> Exercise material
=== Section Start ===
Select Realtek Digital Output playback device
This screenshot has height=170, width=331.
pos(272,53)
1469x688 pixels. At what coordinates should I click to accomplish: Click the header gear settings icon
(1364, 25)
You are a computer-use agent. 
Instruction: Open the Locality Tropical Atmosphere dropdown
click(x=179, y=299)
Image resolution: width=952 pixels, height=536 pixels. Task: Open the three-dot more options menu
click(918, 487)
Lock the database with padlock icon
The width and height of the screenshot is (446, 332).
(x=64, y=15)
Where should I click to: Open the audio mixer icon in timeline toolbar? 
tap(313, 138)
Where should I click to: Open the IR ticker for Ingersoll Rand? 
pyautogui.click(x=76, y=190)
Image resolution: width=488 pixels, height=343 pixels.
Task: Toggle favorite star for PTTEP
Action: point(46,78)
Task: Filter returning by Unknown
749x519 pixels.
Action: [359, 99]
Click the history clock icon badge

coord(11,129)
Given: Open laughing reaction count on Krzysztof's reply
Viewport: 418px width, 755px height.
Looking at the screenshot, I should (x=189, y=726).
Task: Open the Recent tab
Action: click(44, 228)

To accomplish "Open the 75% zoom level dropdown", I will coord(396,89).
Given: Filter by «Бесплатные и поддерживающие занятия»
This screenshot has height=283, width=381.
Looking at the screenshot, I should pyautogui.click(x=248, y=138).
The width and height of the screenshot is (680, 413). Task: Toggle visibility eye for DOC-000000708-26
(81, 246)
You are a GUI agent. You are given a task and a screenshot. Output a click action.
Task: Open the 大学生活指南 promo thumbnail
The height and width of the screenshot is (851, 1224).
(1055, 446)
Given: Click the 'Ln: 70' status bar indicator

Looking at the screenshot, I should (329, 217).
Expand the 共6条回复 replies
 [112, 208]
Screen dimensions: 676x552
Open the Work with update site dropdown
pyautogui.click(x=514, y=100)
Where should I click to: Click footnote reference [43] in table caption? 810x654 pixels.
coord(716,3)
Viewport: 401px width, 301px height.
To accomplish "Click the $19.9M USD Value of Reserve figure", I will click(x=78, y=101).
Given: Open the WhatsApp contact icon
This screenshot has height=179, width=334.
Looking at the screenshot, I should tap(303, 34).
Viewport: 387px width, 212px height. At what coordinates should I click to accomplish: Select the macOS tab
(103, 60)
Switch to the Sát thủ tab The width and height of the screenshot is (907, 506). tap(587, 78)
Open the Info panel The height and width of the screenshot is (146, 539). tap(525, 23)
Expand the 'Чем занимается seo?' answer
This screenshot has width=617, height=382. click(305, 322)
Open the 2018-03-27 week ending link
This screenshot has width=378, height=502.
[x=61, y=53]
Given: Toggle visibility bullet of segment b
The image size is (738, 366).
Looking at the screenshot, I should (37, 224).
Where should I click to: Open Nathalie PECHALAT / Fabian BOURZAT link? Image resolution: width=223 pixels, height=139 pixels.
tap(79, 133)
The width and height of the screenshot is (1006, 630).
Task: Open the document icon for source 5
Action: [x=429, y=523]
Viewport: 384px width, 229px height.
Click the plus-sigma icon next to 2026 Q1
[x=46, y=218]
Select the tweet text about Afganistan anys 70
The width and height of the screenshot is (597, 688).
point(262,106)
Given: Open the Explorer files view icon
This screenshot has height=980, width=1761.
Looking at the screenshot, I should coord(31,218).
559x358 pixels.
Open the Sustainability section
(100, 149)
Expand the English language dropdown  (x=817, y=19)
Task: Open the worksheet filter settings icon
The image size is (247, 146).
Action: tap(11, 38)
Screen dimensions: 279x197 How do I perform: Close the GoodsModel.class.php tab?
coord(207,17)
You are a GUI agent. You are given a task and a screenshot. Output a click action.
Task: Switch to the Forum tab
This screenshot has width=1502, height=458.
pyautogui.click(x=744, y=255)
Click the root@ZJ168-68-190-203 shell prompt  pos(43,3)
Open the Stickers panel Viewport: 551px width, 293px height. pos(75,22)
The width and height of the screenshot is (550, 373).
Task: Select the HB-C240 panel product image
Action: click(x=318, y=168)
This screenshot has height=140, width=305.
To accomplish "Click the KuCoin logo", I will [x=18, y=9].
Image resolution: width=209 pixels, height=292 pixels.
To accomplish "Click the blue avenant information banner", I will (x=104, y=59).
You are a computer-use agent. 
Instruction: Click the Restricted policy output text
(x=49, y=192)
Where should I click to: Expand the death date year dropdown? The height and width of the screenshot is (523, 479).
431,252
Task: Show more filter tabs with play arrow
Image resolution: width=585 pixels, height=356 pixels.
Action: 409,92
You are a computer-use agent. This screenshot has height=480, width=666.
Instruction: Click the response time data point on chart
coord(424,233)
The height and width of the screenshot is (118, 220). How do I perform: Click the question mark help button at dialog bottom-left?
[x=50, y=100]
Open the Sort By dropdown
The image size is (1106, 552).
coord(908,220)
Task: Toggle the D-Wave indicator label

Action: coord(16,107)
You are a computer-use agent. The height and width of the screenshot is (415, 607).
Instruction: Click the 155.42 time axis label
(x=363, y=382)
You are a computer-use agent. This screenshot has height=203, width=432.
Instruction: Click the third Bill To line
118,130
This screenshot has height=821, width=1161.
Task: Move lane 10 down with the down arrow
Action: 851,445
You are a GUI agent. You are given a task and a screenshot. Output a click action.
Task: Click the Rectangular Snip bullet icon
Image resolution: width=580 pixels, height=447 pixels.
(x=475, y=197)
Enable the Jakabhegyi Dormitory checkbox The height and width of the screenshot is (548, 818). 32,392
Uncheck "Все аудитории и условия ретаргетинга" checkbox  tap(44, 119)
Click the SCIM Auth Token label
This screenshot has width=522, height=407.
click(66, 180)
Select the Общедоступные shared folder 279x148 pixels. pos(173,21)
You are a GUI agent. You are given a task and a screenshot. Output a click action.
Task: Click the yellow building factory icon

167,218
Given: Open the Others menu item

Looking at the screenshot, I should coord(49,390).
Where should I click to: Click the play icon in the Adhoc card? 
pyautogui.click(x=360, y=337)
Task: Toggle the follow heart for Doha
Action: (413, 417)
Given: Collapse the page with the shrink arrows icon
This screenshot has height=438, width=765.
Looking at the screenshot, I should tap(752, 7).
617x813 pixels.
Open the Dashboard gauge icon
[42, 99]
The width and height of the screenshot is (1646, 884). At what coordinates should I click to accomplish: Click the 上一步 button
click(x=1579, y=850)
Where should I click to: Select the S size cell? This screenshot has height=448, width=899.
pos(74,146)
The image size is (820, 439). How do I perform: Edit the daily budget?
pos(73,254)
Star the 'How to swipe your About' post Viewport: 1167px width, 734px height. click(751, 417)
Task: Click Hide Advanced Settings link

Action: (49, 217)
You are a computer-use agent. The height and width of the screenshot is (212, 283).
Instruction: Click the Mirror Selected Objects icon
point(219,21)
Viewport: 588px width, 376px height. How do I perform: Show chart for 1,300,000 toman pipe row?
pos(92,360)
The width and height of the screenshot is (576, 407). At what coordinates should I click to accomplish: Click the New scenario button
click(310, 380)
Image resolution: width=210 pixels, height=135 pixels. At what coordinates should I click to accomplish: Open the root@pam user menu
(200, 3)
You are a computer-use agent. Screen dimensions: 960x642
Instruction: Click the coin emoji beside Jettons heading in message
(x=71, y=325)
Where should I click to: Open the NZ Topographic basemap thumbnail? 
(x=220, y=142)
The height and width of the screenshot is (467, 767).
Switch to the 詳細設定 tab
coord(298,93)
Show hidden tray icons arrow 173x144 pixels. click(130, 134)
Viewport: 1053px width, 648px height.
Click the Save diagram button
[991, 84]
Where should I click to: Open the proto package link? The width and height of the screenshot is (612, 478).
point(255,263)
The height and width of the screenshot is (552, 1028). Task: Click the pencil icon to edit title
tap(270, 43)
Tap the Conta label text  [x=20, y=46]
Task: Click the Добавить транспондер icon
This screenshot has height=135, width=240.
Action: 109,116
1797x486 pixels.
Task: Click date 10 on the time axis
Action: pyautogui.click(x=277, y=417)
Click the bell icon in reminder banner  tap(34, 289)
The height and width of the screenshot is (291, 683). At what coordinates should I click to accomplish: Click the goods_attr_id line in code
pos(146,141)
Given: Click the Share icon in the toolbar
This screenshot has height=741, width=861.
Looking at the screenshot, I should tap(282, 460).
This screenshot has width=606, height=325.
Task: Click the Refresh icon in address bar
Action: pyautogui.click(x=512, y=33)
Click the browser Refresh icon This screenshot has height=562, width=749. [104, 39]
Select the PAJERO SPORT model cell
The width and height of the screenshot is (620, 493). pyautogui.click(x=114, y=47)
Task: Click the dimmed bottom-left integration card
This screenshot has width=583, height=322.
=== Section End ===
> Task
Your answer should be a single number: how many lines of the material above include "will".

> Exercise result
4